Back in the day, I use to enjoy watching a little Jerry Springer. Hearing about dark and twisted family secrets, was a nice escape from my quiet life.
As I have gotten older I have realized a couple of things: the Jerry Springer show is terrible; and we all have our family secrets.
Today I’ll talk about a family secret that instructional designers and other learning professionals don’t like to acknowledge.
As learning professionals we like to talk about changing behaviors and measuring learning. To us this is what matters and what allows us to justify our existence. Here if we can demonstrate mastery of skills and knowledge then we have done our jobs.
However, there is an area in our field that doesn’t care about changing behavior or mastering skills. This area just wants you to perform your given task at hand. And if you learn or master that task then good, but it isn’t really necessary. After all, if you need to perform that task again you can always refer back to that resource.
The area I am talking about is Performance Support and the following story helps illustrates what this is:
A reporter once asked Albert Einstein if he could have his phone number. Einstein agreed and proceeded to grab a phone book to look up his number.
The reporter was intrigued that Einstein didn’t know his own phone number and asked about it. Albert’s response was, “Why should I memorize something when I know where to find it.”
As the story illustrates, performance support tools are mechanisms that are designed to bypass the learning function. Here you can perform your duties without having to internalize a chunk of content. These tools often show up in the form of job aids, handouts and help files but can also take other forms.
A performance support tool that I have grown to love and depend on recently is my Garmin navigation system. This tool allows me to get to my destination without having to study a map and plan a route. It does all the work and as such I think Albert would have been a big fan.

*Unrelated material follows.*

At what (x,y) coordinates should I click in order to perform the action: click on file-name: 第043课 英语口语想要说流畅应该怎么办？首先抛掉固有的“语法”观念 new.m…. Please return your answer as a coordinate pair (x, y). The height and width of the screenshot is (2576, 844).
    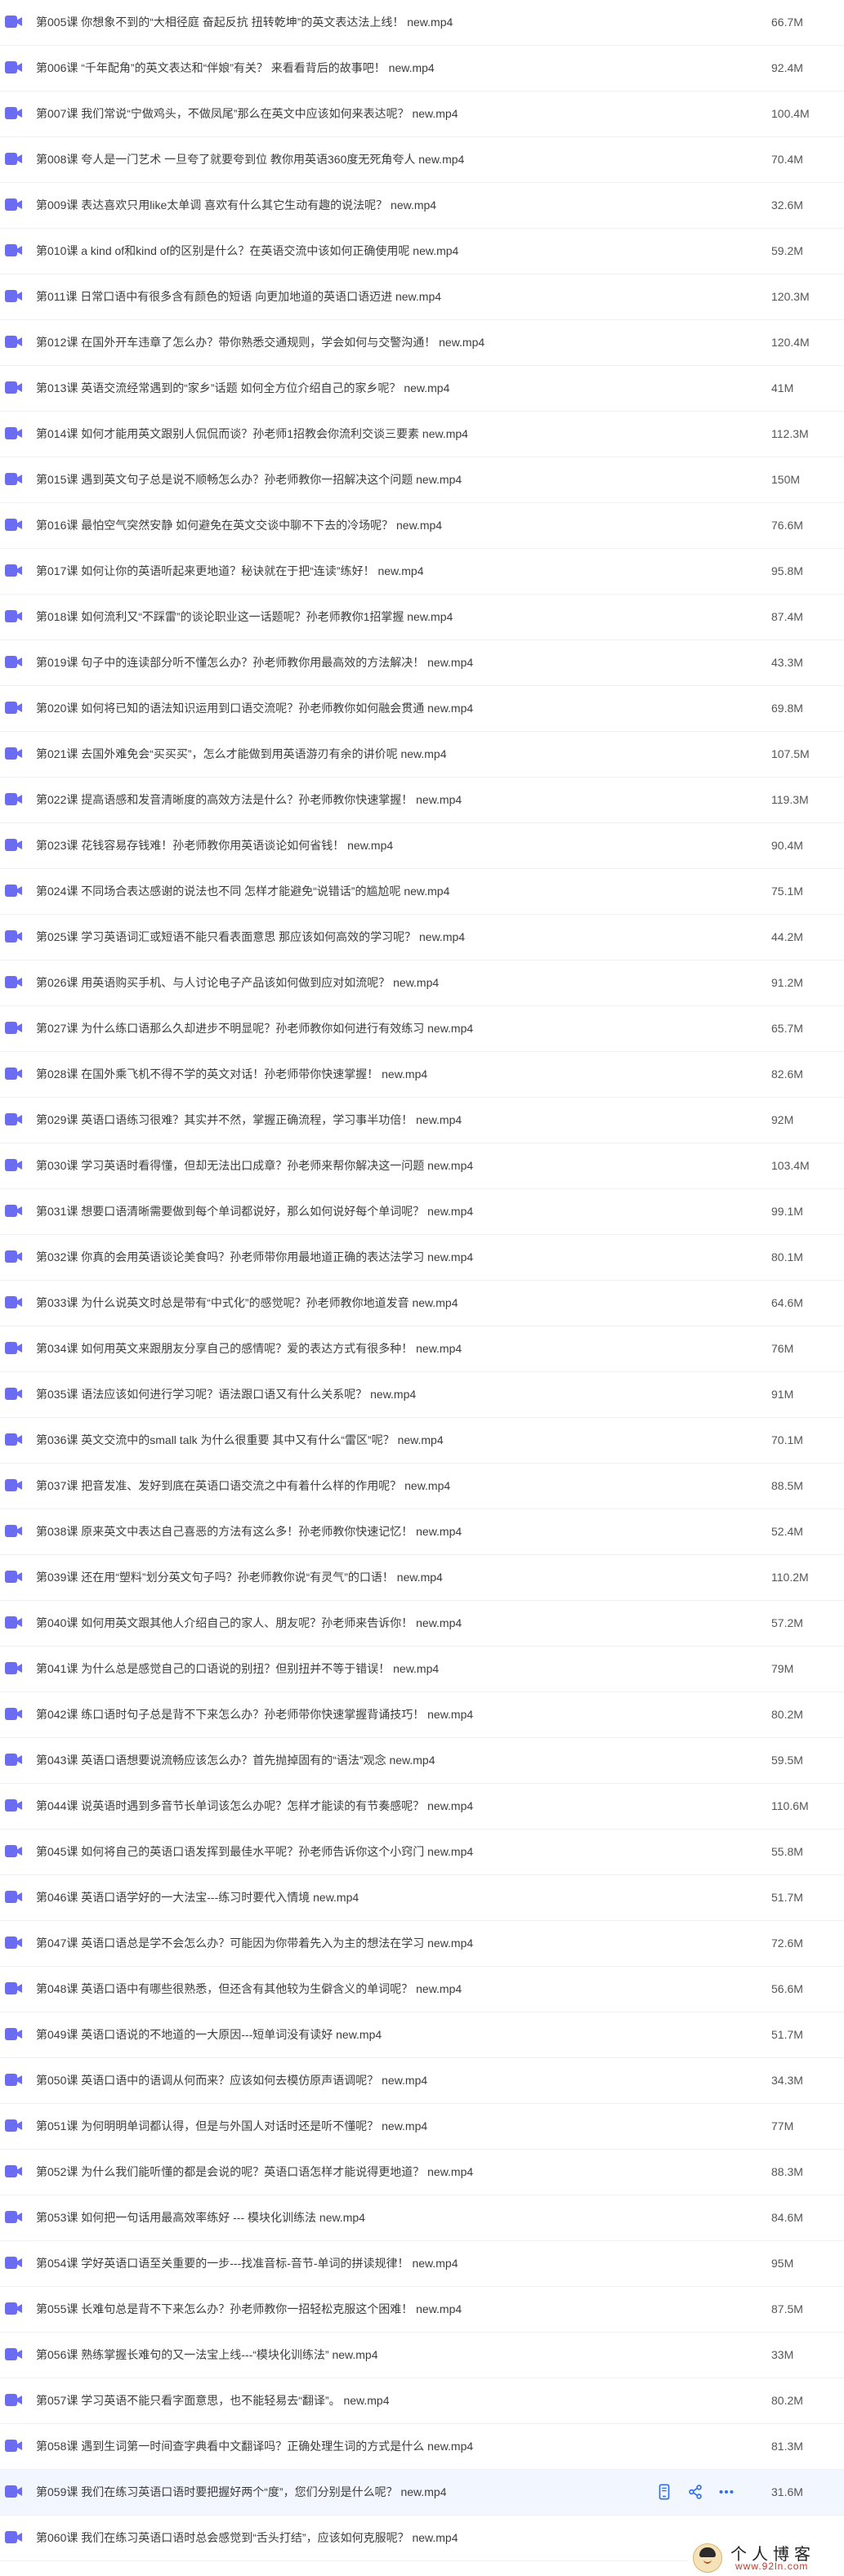
    Looking at the image, I should click on (346, 1760).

These tools are often easy to produce and distribute but that’s not why we don’t like to talk about them. Our secret is that they are very effective and can be used for a variety of knowledge types.
Now you may see why it’s our dark and twisted family secret.
As instructional designers and learning professionals we know that performance support tools are effective; however, they are not on the formal side of training. And how are we supposed to justify our existence if we don’t track the mastery of skills and knowledge?
Why We’ll Talk About It More
There have been some recent technologies though that might get us talking about these tools. One I am excited about is the use of QR codes to augment the users immediate environment. Here we can project 3d images onto a computer screen that the users can interact with and or observe.
With such abilities we could create better job aids that our users could access when needed. Job aids that allow our users to:
- View all sides and components of an object
- Zoom in or out to pick additional details
- Watch an animation of how a task is performed and
- Interact with the animation to trigger certain actions.
Given the rising prevalence of smartphones, this is a technology that people will soon have ready access to. And given the sophistication of smartphones, tracking usage should be an option that can be incorporated into our job aids. So maybe those formal folks can quit worrying about justifying their existence. Maybe they will even start to acknowledge our dark and twisted family secret.
Me though, I’m not so concerned with all of that—I just want to play with this stuff.